The first thing that I do whenever I deal with a non-functional coil is I check the coil itself. On a pinball machine, it is super easy to do this typically. The first thing you would do is remove the lock bar and playfield glass. Next, be sure to remove the balls themselves. This is an important step, as when you are lifting up the playfield, they can free themselves from the trough, potentially causing damage to the plastics or if you are REALLY unlucky, the back glass. After the balls are removed, lift up the playfield and secure it on the kickstand (or whatever means that particular unit has for doing such. For Black Knight, it has a kickstand so that makes it easy.
Upon visual inspection of the coil, I could see that it is super burnt, meaning that it was constantly engaged for way too long. You should be able to move the piston that solenoid pushes with your hand under normal circumstances and it should move smoothly. This one however was seized, indicating that the coil or sleeve needed to be replaced. This case was a bit extreme, so the coil is just going to be replaced. This happens for a few reasons: return side of the coil is shorted, the switch telling the mainboard to engage it was stuck, or something in the drive circuit was damaged. The drive transistor is typically the first place I check if there are no visible shorts, as those fail pretty often as they are hard working.
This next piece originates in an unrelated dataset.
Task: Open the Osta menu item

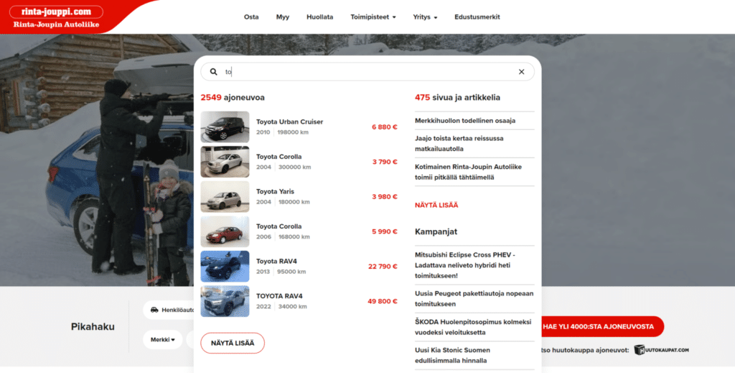Action: (251, 17)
Looking at the manual, it was really easy to identify which part of the circuit to look at. You can typically find pinball manuals online on websites like ipdb.org. Each manual is different, but manuals by Williams typically were comprehensive. Table 2 and 4 told me the solenoid number (02), what coil to replace it with, and which drive transistors were involved.
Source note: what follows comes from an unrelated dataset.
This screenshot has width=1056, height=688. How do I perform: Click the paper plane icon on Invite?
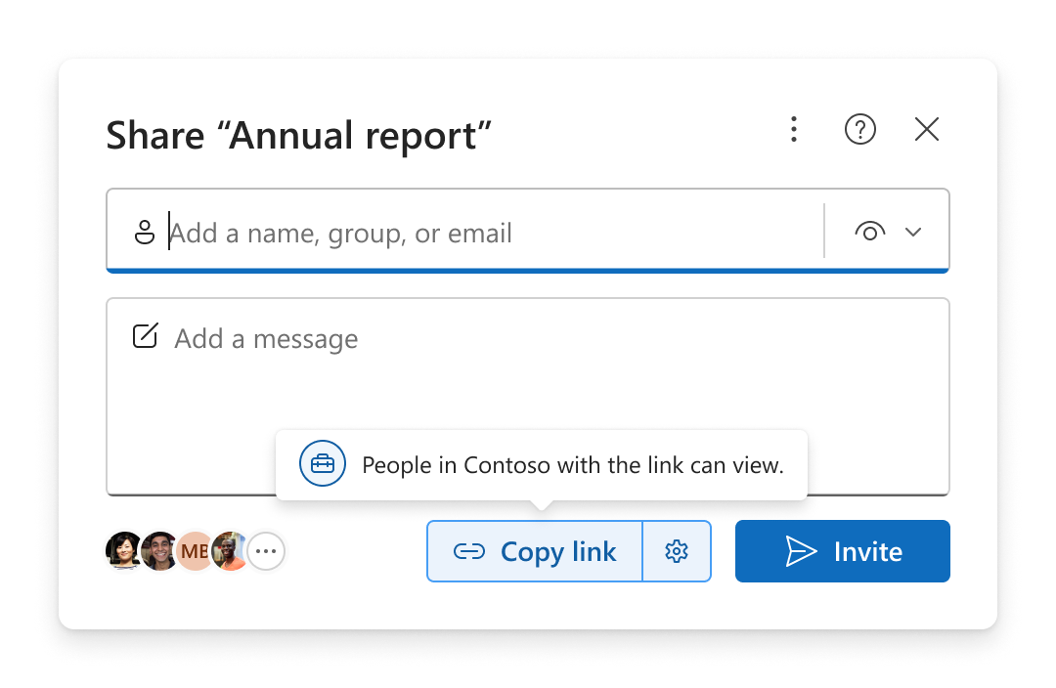[802, 550]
With the transistor in question identified, I could easily take a look at the board. The only problem, is that Williams did NOT use silkscreen on the gameboards during this time, so you have to refer to the component layout diagram in the manual. You can also double check the schematics to make sure there wasn't a mistake, as well see the rest of the circuit to inspect.
So now looking at the board, I could see little balls of solder on the cooling mount tab and discoloration, a strong indicator that it got pretty hot. At this point, I was fairly confident that this was the issue. The 2N4401 that drives the drive transistor could also have failed, but that happens a lot less than the drive transistor itself as it is working with a lot less. The 7408 could also fail, but many times you would see multiple coils having issues. So I decided to just replace the drive transistor at Q17 with a TIP102.
After replacing the drive transistor, the coil performed as it should. In order to avoid excessive coil damage like this, make sure that your solenoid fuse is the correct value (the manual has that information and there is typically a fuse chart in the back box) and if you see or hear a solenoid fire and get stuck, it is a good idea to turn off the game and investigate. Coils are still made but are more expensive than a simple switch adjustment, just replacing the drive transistor or coil sleeve, and fuses are cheap so use the right value.